──────── INFORMATION SUPPLIED
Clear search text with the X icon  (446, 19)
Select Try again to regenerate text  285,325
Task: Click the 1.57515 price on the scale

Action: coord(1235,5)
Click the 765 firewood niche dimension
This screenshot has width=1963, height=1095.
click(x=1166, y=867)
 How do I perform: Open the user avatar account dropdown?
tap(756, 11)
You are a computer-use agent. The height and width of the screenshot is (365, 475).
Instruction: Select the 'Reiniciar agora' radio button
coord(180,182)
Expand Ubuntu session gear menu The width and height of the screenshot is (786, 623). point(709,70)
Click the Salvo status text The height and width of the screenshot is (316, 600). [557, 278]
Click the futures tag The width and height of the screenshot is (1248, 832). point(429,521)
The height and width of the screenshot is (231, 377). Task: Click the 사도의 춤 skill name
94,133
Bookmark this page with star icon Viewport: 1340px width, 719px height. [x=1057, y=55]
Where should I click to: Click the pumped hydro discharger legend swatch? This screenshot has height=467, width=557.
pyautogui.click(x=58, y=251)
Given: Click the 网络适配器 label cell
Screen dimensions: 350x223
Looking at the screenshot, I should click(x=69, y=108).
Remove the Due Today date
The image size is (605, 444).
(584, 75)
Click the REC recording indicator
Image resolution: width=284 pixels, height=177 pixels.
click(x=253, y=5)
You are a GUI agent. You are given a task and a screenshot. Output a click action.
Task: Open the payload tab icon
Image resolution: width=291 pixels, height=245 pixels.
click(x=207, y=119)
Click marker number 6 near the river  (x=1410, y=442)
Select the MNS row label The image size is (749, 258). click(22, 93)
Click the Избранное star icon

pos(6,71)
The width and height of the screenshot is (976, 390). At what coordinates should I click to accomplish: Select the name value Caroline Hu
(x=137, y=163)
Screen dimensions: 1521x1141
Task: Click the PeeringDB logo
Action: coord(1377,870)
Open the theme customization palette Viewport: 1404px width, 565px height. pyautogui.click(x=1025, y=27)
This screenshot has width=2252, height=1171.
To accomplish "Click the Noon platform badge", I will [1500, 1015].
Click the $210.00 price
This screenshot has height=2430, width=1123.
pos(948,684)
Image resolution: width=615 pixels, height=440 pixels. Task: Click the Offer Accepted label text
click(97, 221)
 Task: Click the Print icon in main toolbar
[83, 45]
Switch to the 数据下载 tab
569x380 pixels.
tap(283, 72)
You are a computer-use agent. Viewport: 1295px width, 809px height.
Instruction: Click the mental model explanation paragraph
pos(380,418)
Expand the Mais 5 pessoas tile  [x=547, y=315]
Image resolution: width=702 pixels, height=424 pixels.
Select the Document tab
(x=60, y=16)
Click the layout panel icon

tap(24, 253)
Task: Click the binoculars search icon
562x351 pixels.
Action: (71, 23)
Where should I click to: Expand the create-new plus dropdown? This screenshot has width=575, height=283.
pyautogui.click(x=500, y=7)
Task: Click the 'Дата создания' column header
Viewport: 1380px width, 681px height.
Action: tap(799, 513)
────────────────
**WHAT YOU ARE ASKED TO DO:**
Reproduce verbatim the stretch of the material from the line containing "Task: Click the 1.57515 price on the scale" through the line containing "Open the theme", including both of those lines.

**RESULT FOR THIS TASK:**
Task: Click the 1.57515 price on the scale

Action: coord(1235,5)
Click the 765 firewood niche dimension
This screenshot has width=1963, height=1095.
click(x=1166, y=867)
 How do I perform: Open the user avatar account dropdown?
tap(756, 11)
You are a computer-use agent. The height and width of the screenshot is (365, 475).
Instruction: Select the 'Reiniciar agora' radio button
coord(180,182)
Expand Ubuntu session gear menu The width and height of the screenshot is (786, 623). point(709,70)
Click the Salvo status text The height and width of the screenshot is (316, 600). [557, 278]
Click the futures tag The width and height of the screenshot is (1248, 832). point(429,521)
The height and width of the screenshot is (231, 377). Task: Click the 사도의 춤 skill name
94,133
Bookmark this page with star icon Viewport: 1340px width, 719px height. [x=1057, y=55]
Where should I click to: Click the pumped hydro discharger legend swatch? This screenshot has height=467, width=557.
pyautogui.click(x=58, y=251)
Given: Click the 网络适配器 label cell
Screen dimensions: 350x223
Looking at the screenshot, I should click(x=69, y=108).
Remove the Due Today date
The image size is (605, 444).
(584, 75)
Click the REC recording indicator
Image resolution: width=284 pixels, height=177 pixels.
click(x=253, y=5)
You are a GUI agent. You are given a task and a screenshot. Output a click action.
Task: Open the payload tab icon
Image resolution: width=291 pixels, height=245 pixels.
click(x=207, y=119)
Click marker number 6 near the river  (x=1410, y=442)
Select the MNS row label The image size is (749, 258). click(22, 93)
Click the Избранное star icon

pos(6,71)
The width and height of the screenshot is (976, 390). At what coordinates should I click to accomplish: Select the name value Caroline Hu
(x=137, y=163)
Screen dimensions: 1521x1141
Task: Click the PeeringDB logo
Action: coord(1377,870)
Open the theme customization palette Viewport: 1404px width, 565px height. pyautogui.click(x=1025, y=27)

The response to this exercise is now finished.